Synarchism

Synarchism (from Greek words meaning "to rule together", in Spanish Sinarquismo) is a word that is and has been used to describe several different political processes in various contexts.

Contents

Joint rule

The earliest use of the term synarchy in a non-occult context is attributed to Thomas Stackhouse (http://www.berkshirehistory.com/bios/tstackhouse.html) (1677-1752), an English clergyman who used the word in his New History of the Holy Bible from the Beginning of the World to the Establishment of Christianity (published in two folio volumes in 1737). The attribution can be found in the Webster's Dictionary (the American Dictionary of the English Language, published by Noah Webster in 1828). Webster's definition for synarchy is limited entirely to "joint rule or sovereignty."

Rule by secret societies

The earliest use of the word synarchy in reference to secret societies comes from the writings of Alexandre Saint-Yves d'Alveydre (1842-1909), who used the term in his book L'Archéomètre to describe what he believed was the ideal form of government. Saint-Yves, an occultist, invented the word to describe government by secret societies, a form of governance he associated with superior beings from the land of Shambhala (a. k. a. Shangri-la), who communicated with him telepathically.
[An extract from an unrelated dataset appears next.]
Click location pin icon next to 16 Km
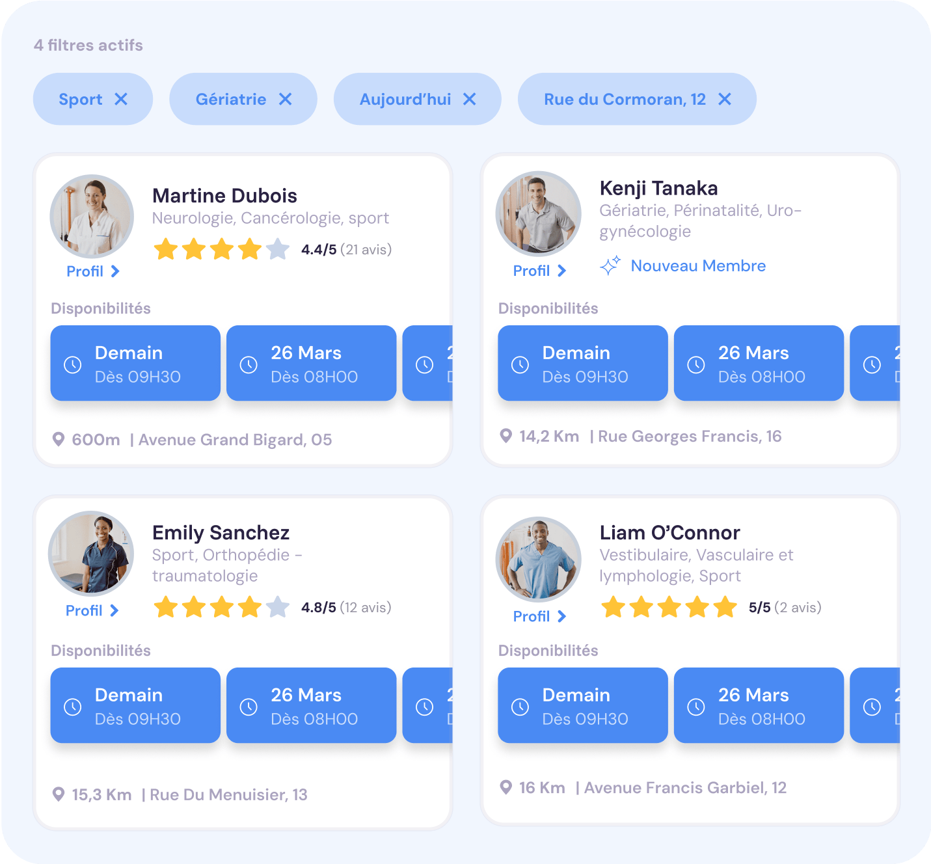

American political activist Lyndon LaRouche and some of his followers regularly use the term in a sense similar to Saint-Yves. They claim that an international combination of financial institutions, raw materials cartels, and intelligence operatives such as John Foster Dulles, used their financial and political resources to install fascist regimes throughout Europe (and tried to do so in Mexico) in an attempt to maintain order and prevent any repudiation of international debts during the chaotic period of the 1930s. They assert that such efforts have continued to the present day.

Mexican synarchism

Synarchy is also the name of the ideology of a political movement in Mexico dating from the 1930s. In Mexico it was historically a movement of the Roman Catholic extreme right, in some ways akin to fascism, violently opposed to the leftist and secularist policies of the revolutionary (PNR, PRM, and PRI) governments that ruled Mexico from 1929 to 2000.

The National Synarchist Union (Unión Nacional Sinarquista, UNS) was founded in May 1937 by a group of Catholic political activists led by José Antonio Urquiza, who was murdered in April 1938. The group published the "Sinarquista Manifesto," opposing the policies of the government of President Lázaro Cárdenas. "It is absolutely necessary that an organization composed of true patriots exists," the Manifesto declared, "an organization which works for the restoration of the fundamental rights of each citizen and the salvation of the Motherland. As opposed to the utopians who dream of a society without governors and laws, Synarchism supports a society governed by a legitimate authority, emanating from the free democratic activity of the people, that truly guarantees the social order within all find true happiness."

The ideology of the UNS derived from the current of conservative Catholic social thinking of the 1920s and 1930s, based on the papal encyclical Rerum Novarum of Pope Leo XIII, which also influnced the regimes of Engelbert Dollfuss in Austria, Antonio Salazar in Portugal and Francisco Franco in Spain. It stressed social co-operation as opposed to the class conflict of socialism, and hierarchy and respect for authority as opposed to liberalism. In the context of Mexican politics, this meant opposition to the centralist, semi-socialist and anti-clerical policies of the PRI regime. As a result, UNS members were denounced as fascists and persecuted by the Cárdenas government and the group had little real impact in Mexican politics.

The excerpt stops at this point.